(Collected data)
--- START ---

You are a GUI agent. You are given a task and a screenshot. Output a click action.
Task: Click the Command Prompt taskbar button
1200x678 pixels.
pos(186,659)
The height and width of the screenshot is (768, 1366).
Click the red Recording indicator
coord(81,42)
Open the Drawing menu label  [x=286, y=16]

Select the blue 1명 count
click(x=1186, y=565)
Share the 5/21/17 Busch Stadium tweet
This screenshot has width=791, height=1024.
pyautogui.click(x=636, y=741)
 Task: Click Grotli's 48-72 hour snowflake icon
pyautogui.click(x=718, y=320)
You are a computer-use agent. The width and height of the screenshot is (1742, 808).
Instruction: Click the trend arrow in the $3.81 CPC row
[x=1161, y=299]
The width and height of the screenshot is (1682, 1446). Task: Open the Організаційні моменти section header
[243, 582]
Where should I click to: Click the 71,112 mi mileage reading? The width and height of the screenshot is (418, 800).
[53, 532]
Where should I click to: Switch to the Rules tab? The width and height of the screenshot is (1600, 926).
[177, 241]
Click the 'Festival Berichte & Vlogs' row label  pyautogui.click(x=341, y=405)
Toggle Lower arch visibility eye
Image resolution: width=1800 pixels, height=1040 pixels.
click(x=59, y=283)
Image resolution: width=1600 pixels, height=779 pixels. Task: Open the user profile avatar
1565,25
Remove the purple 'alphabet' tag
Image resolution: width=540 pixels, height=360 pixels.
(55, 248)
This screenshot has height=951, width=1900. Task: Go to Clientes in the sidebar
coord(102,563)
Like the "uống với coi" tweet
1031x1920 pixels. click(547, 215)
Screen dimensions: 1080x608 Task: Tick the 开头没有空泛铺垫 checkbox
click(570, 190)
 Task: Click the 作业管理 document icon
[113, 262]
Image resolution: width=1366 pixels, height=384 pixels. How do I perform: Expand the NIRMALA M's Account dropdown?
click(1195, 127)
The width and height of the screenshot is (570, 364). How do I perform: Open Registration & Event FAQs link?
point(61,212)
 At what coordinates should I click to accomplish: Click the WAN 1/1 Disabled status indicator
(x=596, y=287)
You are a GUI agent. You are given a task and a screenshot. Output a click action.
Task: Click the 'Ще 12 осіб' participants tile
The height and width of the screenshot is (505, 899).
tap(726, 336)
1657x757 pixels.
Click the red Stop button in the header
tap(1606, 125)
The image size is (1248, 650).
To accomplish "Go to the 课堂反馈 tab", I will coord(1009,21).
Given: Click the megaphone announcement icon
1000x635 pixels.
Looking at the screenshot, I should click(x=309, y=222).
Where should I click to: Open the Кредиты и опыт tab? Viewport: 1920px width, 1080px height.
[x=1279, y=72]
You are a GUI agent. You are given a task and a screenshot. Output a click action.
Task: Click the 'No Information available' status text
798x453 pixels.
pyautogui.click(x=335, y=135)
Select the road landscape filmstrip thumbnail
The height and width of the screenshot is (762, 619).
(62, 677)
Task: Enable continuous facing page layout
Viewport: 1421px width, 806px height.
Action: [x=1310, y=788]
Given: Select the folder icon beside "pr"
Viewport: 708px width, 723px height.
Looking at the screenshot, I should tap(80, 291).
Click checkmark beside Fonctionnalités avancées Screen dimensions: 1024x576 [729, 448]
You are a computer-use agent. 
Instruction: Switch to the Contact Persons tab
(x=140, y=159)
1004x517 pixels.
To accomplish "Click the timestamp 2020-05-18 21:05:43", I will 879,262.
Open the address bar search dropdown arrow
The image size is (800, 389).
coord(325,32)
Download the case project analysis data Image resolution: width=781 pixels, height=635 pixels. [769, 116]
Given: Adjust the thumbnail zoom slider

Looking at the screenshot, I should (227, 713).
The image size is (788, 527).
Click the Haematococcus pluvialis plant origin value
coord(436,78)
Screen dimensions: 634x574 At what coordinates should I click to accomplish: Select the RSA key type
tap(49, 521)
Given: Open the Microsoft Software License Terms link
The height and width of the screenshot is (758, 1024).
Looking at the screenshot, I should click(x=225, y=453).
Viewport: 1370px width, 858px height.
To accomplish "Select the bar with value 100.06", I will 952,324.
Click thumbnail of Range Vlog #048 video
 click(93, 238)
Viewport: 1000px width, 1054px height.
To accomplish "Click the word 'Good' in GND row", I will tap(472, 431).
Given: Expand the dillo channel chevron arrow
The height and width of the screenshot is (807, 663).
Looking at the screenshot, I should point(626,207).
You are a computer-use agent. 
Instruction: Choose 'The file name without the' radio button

--- END ---

TASK DESCRIPTION
Return only those lines of the records that contain the string "label".

THE COMPLETED TASK
Open the Drawing menu label  [x=286, y=16]
Click the 'Festival Berichte & Vlogs' row label  pyautogui.click(x=341, y=405)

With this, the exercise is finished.